Interactive 3D Segmentation for Primary Gross Tumor Volume in Oropharyngeal Cancer
Mikko Saukkoriipi, Jaakko Sahlsten, Joel Jaskari, Lotta Orasmaa, Jari Kangas, Nastaran Rasouli, Roope Raisamo, Jussi Hirvonen, Helena Mehtonen, Jorma Järnstedt, Antti Mäkitie, Mohamed Naser, Clifton Fuller, Benjamin Kann, Kimmo Kaski
TL;DR
This study addresses the challenge of accurate GTVp segmentation in OPC by introducing 2S-ICR, a two-stage interactive deep learning framework that couples a standard volumetric DL model with an interactive refinement model. Trained on the HECKTOR dataset and validated externally on MD Anderson data, 2S-ICR achieves strong non-interactive baselines and superior performance as clinicians interact, with ensemble refinements providing additional gains.
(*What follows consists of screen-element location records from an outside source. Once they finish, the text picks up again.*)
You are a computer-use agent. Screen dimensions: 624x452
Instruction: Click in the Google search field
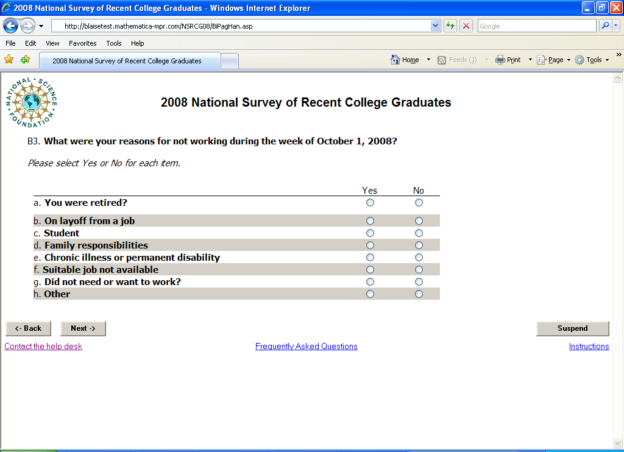(x=536, y=26)
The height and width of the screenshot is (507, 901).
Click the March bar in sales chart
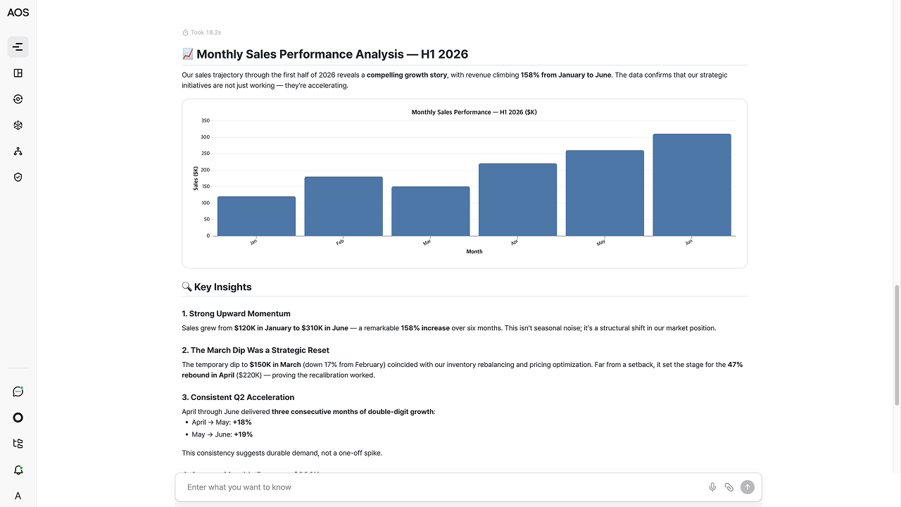431,211
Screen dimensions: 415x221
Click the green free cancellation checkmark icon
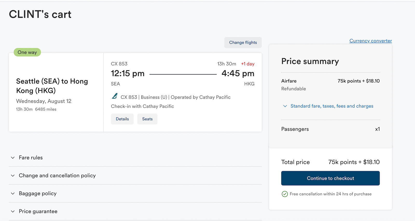(x=285, y=194)
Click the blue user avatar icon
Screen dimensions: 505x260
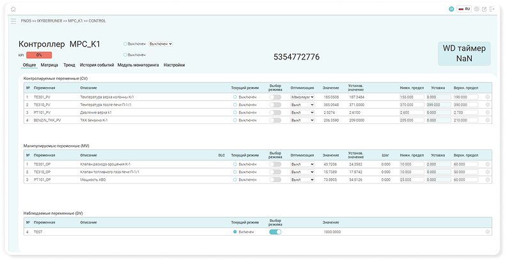point(452,10)
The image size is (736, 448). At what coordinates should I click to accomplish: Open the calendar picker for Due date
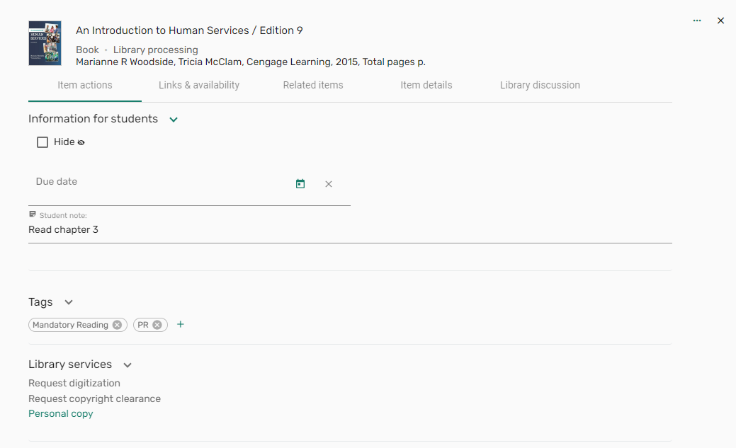300,184
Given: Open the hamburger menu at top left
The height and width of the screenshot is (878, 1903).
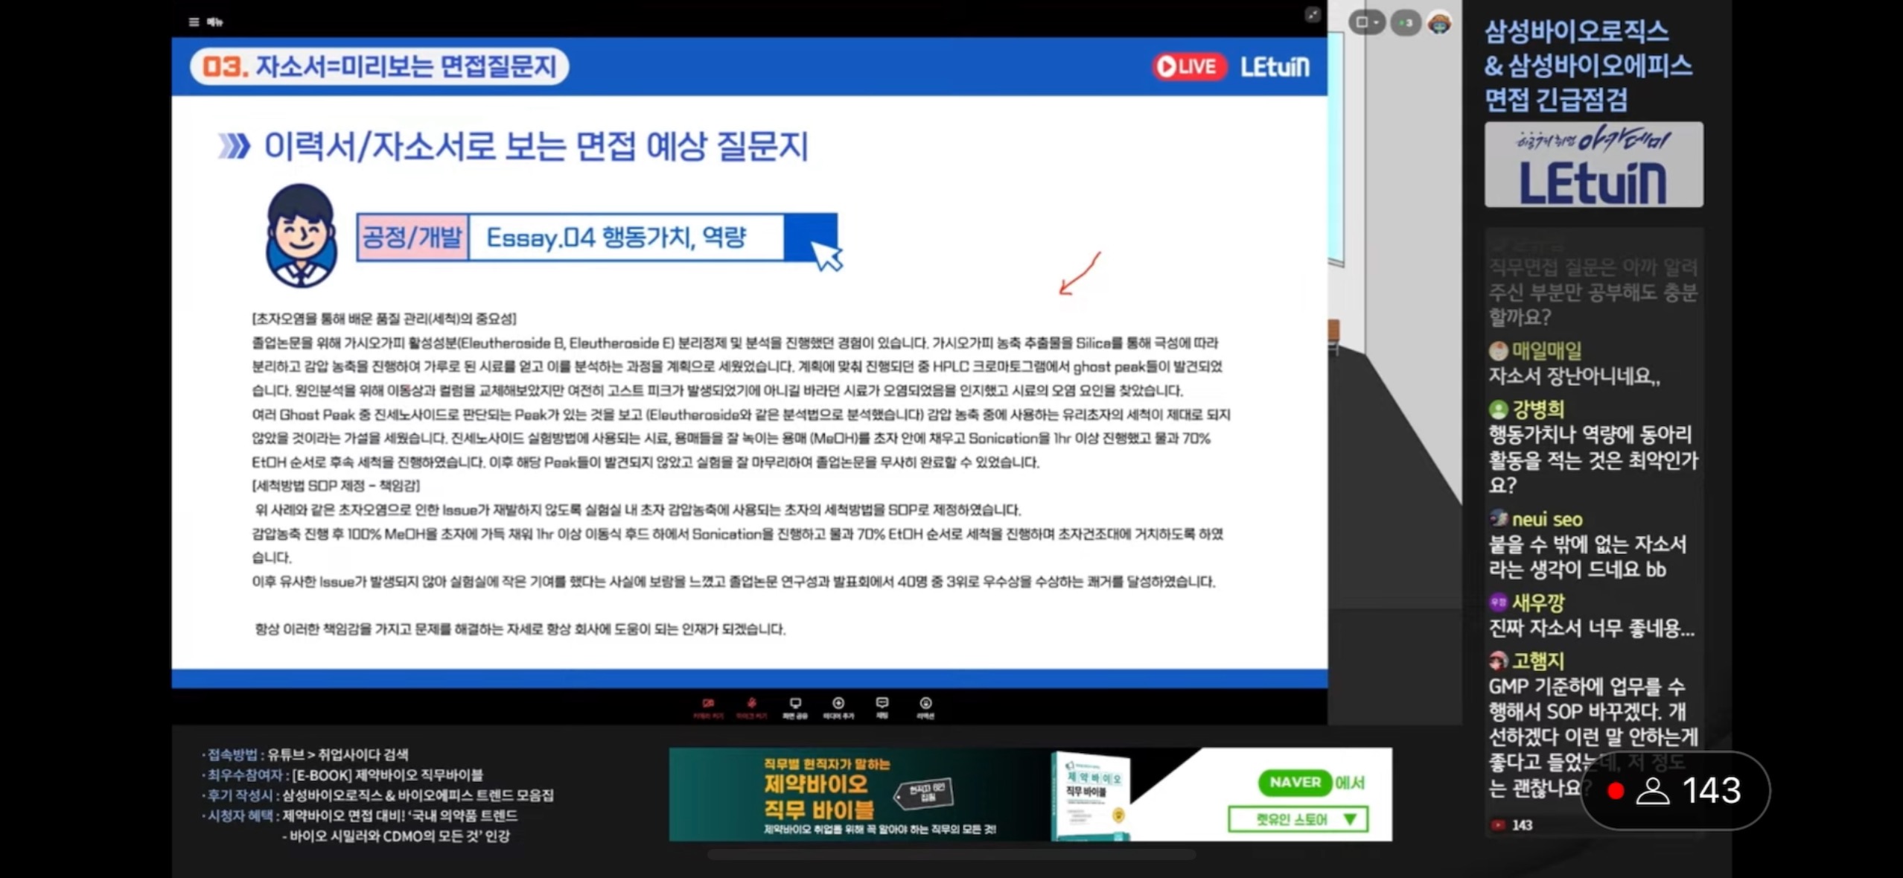Looking at the screenshot, I should (194, 22).
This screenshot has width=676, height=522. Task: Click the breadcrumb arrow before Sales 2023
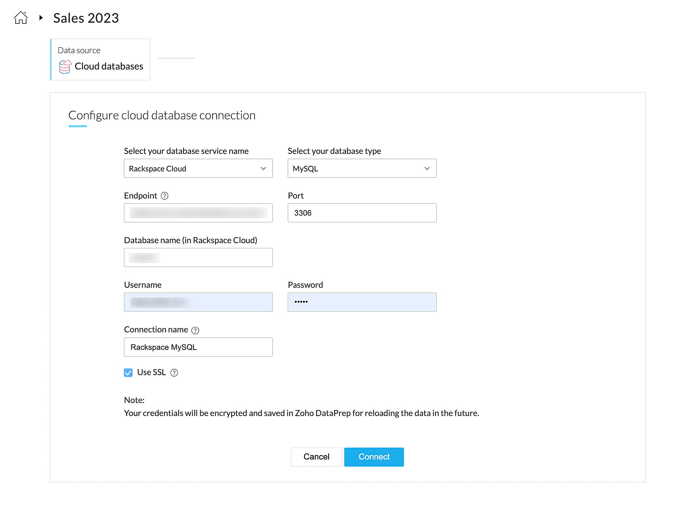(x=41, y=17)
The results demonstrate robust 3D interactive segmentation in PET-CT space, reducing manual effort while maintaining high accuracy, and point to broader potential for interactive segmentation in clinical radiotherapy planning. The work highlights the practicality of click-based corrections in 3D volumetric segmentation and discusses limitations and future extensions toward multi-class, real-user studies, and broader modality applicability.
Abstract
The main treatment modality for oropharyngeal cancer (OPC) is radiotherapy, where accurate segmentation of the primary gross tumor volume (GTVp) is essential. However, accurate GTVp segmentation is challenging due to significant interobserver variability and the time-consuming nature of manual annotation, while fully automated methods can occasionally fail. An interactive deep learning (DL) model offers the advantage of automatic high-performance segmentation with the flexibility for user correction when necessary. In this study, we examine interactive DL for GTVp segmentation in OPC. We implement state-of-the-art algorithms and propose a novel two-stage Interactive Click Refinement (2S-ICR) framework. Using the 2021 HEad and neCK TumOR (HECKTOR) dataset for development and an external dataset from The University of Texas MD Anderson Cancer Center for evaluation, the 2S-ICR framework achieves a Dice similarity coefficient of 0.713 $\pm$ 0.152 without user interaction and 0.824 $\pm$ 0.099 after five interactions, outperforming existing methods in both cases.